Quizá tenía razón, habían llegado con una conducta engreída, como la del que lo sabe todo y aquellos hombres agotados, sentados en cualquier parte del suelo, sucios y más de uno con sus ropas ajadas, fuesen menos que ellos. La soberbia les duró hasta que entraron en batalla y supieron que su vida y las de los otros dependían del hombre que tenían al lado. 

—Tengo una hija, ¿sabe?

—No, no lo sabía. No creí que estuviera casado.

—Debe de ser la imagen que doy —respondió el coronel con resignación—. Confieso que no cuidé mucho de mi familia, siempre estaba fuera; tuve un hijo al que ni llegué a conocer. Murió con apenas unos meses, hoy sería un muchacho. Mi esposa falleció hace seis años, lo supe aquel día en Burgos, el día que los conocí. 

—Lo lamento —afirmó. Aquella confesión le permitió entender el carácter huraño del coronel, quien parecía absorto en sus pensamientos y continuó tras un leve movimiento de cabeza, aceptando su condolencia. 

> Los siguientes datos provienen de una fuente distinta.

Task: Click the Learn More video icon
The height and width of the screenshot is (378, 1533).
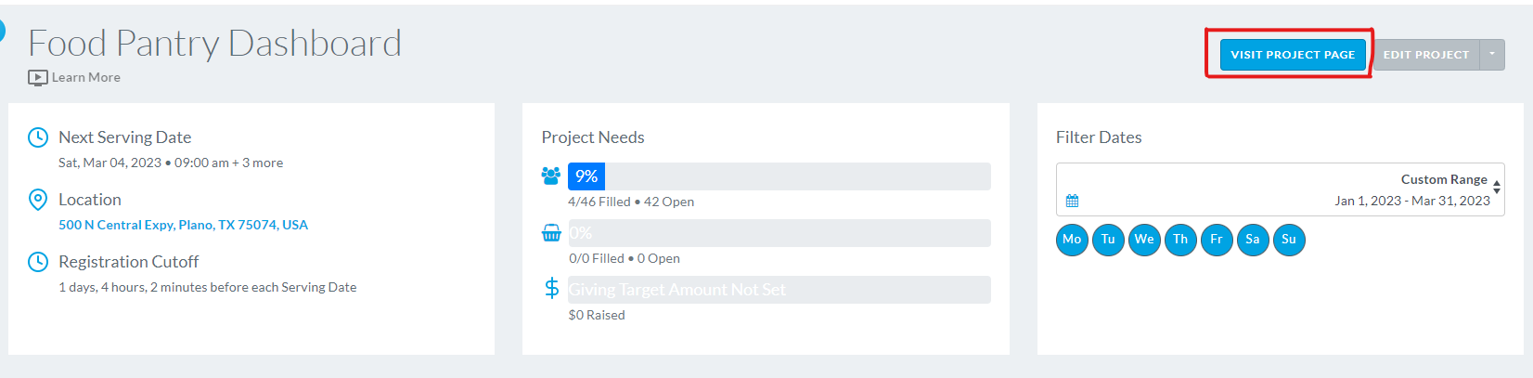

—Evelyn, mi hija, me había escrito para darme la triste noticia, además de culparme de todos los males posibles; por no haber estado allí, con ellas. Cuando acabó la guerra quise llevarla conmigo, pero ella prefirió quedarse a vivir con su abuela y a mí me pareció bien, pero ahora debo protegerla. Vive en Chester. Por eso lo he hecho llamar, necesito que vaya allí y la traiga conmigo a Londres. 

—No entiendo, ¿no puede viajar sola.... con una acompañante? Estoy a punto de marcharme a Lancashire, tengo una finca que atender.

Aquello debía de ser una broma del destino. Chester estaba más o menos a media jornada hasta su hacienda. Tendría que ir y regresar a Londres para volver a partir hacia el norte. Con seguridad alguien podría traerla, pensó.